Görev A:
İstanbul'un gelecekteki iklimini konu alan haberde geçen bütün yer adlarını sıralayın.
Görev B:
İstanbul'un iklimiyle ilgili haberde, Dünya Bankası'nın iklim raporu hangi toplantı sürerken yayımlandı?
Görev C:
İstanbul'un iklimiyle ilgili haberden "40 yıl sonra İstanbul Karaman" ile başlayıp "senaryosuna yer verdi." ile biten bölümü hiç değiştirmeden tekrarlayın.

Verilen Metin:
━━━

40 yıl sonra İstanbul Karaman olacak!
Abone olDünya Bankası'nın raporu sanki bir dehşet raporu! Havalar ısındıkça şehirler batıyor. İstanbul da aynı Karaman'ın iklimine sahip olacak!
İstanbul 40 yıl sonra güneyde yer alan Karaman’ın iklimine sahip
olacak
Kopenhag’daki İklim Zirvesi sürerken Dünya Bankası’nın iklim raporu
Türkiye’yi de ilgilendiren bir dehşet senaryosuna yer verdi.
Raporda kuzey Avrupa kentlerinin yüzyılın ortalarında Akdeniz
iklimine hazırlıklı olması gerektiği belirtilirken, yer alan bir
haritada 40 yıl sonra İstanbul’un “Karaman ilinin iklimine”
sahip olacağı gösterildi.

━━━

Veri Kümesi:
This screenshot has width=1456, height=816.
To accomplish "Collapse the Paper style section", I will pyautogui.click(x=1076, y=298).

━━━

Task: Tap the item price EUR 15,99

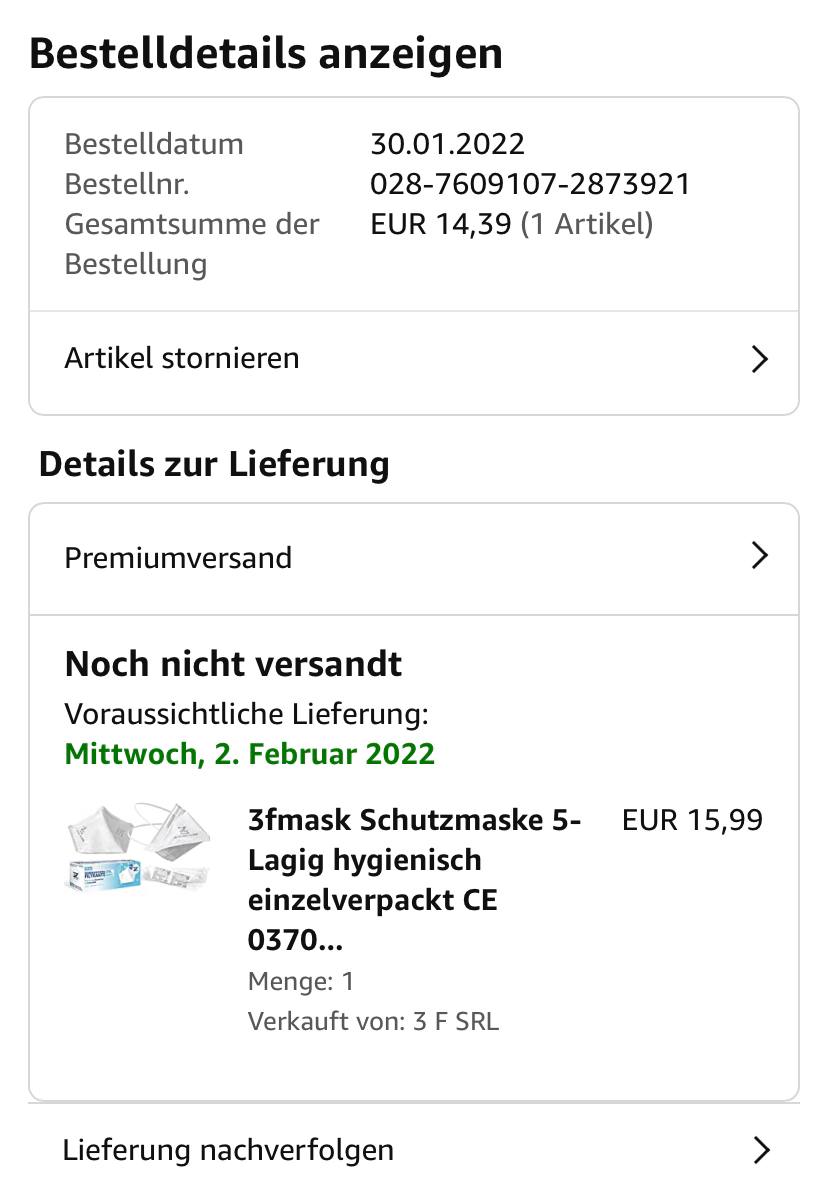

━━━

Sonuç A:
İstanbul, Karaman, Kopenhag, Türkiye, Avrupa, Akdeniz

Sonuç B:
Rapor, Kopenhag'daki İklim Zirvesi sürerken yayımlandı.

Sonuç C:
40 yıl sonra İstanbul Karaman olacak!
Abone olDünya Bankası'nın raporu sanki bir dehşet raporu! Havalar ısındıkça şehirler batıyor. İstanbul da aynı Karaman'ın iklimine sahip olacak!
İstanbul 40 yıl sonra güneyde yer alan Karaman’ın iklimine sahip
olacak
Kopenhag’daki İklim Zirvesi sürerken Dünya Bankası’nın iklim raporu
Türkiye’yi de ilgilendiren bir dehşet senaryosuna yer verdi.